▸ Quoted passage:
▽

Exercise Price and Terms. The SF Capital warrants are immediately exercisable, commencing September 28, 2007, for a five-year period at an exercise price of $0.19 per share.
 
Cashless Exercise.  The SF Capital warrants may be exercised using a cashless exercise procedure.
 
Transferability. The SF Capital warrants are not listed for trading on any exchange or for quotation on any Nasdaq Market, the OTC Bulletin Board or the Pink Sheets, but are transferable pursuant to a registration statement filed under the Securities Act of 1933 or an exemption from such registration.
 
Adjustments.  The exercise price and the number of shares of our common stock issuable upon the exercise of the warrants are subject to adjustment from time to time as set forth hereinafter.

(a)           Stock dividends, Stock Splits, Reclassification.  If we pay a dividend or make a distribution on our common stock in shares of common stock, subdivide our outstanding shares of common stock into a greater number of shares or combine our outstanding shares of common stock into a smaller number of shares or issue by reclassification of our outstanding shares of common stock any shares of our capital stock (including any such reclassification in connection with a consolidation or merger in which we are the continuing corporation), then the number of shares of common stock issuable upon the exercise of the warrants and the exercise price then in effect shall be adjusted by us so that the holder of the warrant thereafter exercising his, her or its warrants shall be entitled to receive the number of shares of our common stock or other capital stock which the holder of the warrant would have received if the warrant had been exercised immediately prior to such event upon payment of the exercise price that has been adjusted to reflect a fair allocation of the economics of such event to the holder of the warrant.

△

▸ Exercise description: Please copy the warrant terms text word for word from "Cashless Exercise.  The" to "from such registration.".

▸ Recorded information:
▽

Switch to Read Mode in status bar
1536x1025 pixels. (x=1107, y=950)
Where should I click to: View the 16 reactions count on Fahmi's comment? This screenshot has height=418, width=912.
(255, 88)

△

▸ Reply:
Cashless Exercise.  The SF Capital warrants may be exercised using a cashless exercise procedure.
 
Transferability. The SF Capital warrants are not listed for trading on any exchange or for quotation on any Nasdaq Market, the OTC Bulletin Board or the Pink Sheets, but are transferable pursuant to a registration statement filed under the Securities Act of 1933 or an exemption from such registration.